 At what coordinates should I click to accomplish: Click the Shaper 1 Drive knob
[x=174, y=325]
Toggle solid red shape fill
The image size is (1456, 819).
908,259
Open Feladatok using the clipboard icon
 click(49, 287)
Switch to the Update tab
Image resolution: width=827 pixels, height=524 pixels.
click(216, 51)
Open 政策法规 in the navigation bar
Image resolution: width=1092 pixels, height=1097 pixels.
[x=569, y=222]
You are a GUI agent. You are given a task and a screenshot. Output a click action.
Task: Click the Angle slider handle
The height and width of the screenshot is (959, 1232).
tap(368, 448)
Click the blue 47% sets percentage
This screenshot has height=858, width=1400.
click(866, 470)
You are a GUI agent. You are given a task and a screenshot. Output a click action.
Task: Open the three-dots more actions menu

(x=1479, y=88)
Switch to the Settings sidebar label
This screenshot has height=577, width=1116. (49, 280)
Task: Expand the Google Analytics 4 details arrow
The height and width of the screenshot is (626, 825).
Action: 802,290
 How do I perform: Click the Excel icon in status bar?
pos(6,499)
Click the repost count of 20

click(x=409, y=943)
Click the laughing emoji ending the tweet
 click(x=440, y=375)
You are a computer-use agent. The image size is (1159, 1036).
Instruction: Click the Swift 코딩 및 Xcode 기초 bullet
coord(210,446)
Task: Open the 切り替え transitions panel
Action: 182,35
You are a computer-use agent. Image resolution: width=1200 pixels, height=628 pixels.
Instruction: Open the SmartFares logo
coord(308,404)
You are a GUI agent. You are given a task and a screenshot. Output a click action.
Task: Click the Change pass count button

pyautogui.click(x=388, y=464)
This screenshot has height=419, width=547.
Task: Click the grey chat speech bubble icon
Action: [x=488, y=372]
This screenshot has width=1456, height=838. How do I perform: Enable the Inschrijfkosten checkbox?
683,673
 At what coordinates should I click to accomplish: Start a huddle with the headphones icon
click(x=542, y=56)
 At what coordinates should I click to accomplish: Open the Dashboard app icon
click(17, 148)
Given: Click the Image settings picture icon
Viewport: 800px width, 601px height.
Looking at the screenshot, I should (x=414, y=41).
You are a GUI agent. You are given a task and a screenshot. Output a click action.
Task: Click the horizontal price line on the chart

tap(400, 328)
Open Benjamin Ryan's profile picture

Work instructions: Your response must repeat all of the material above exactly.

Task output:
 At what coordinates should I click to accomplish: Click the Shaper 1 Drive knob
[x=174, y=325]
Toggle solid red shape fill
The image size is (1456, 819).
908,259
Open Feladatok using the clipboard icon
 click(49, 287)
Switch to the Update tab
Image resolution: width=827 pixels, height=524 pixels.
click(216, 51)
Open 政策法规 in the navigation bar
Image resolution: width=1092 pixels, height=1097 pixels.
[x=569, y=222]
You are a GUI agent. You are given a task and a screenshot. Output a click action.
Task: Click the Angle slider handle
The height and width of the screenshot is (959, 1232).
tap(368, 448)
Click the blue 47% sets percentage
This screenshot has height=858, width=1400.
click(866, 470)
You are a GUI agent. You are given a task and a screenshot. Output a click action.
Task: Open the three-dots more actions menu

(x=1479, y=88)
Switch to the Settings sidebar label
This screenshot has height=577, width=1116. (49, 280)
Task: Expand the Google Analytics 4 details arrow
The height and width of the screenshot is (626, 825).
Action: 802,290
 How do I perform: Click the Excel icon in status bar?
pos(6,499)
Click the repost count of 20

click(x=409, y=943)
Click the laughing emoji ending the tweet
 click(x=440, y=375)
You are a computer-use agent. The image size is (1159, 1036).
Instruction: Click the Swift 코딩 및 Xcode 기초 bullet
coord(210,446)
Task: Open the 切り替え transitions panel
Action: 182,35
You are a computer-use agent. Image resolution: width=1200 pixels, height=628 pixels.
Instruction: Open the SmartFares logo
coord(308,404)
You are a GUI agent. You are given a task and a screenshot. Output a click action.
Task: Click the Change pass count button

pyautogui.click(x=388, y=464)
This screenshot has height=419, width=547.
Task: Click the grey chat speech bubble icon
Action: [x=488, y=372]
This screenshot has width=1456, height=838. How do I perform: Enable the Inschrijfkosten checkbox?
683,673
 At what coordinates should I click to accomplish: Start a huddle with the headphones icon
click(x=542, y=56)
 At what coordinates should I click to accomplish: Open the Dashboard app icon
click(17, 148)
Given: Click the Image settings picture icon
Viewport: 800px width, 601px height.
Looking at the screenshot, I should (x=414, y=41).
You are a GUI agent. You are given a task and a screenshot. Output a click action.
Task: Click the horizontal price line on the chart

tap(400, 328)
Open Benjamin Ryan's profile picture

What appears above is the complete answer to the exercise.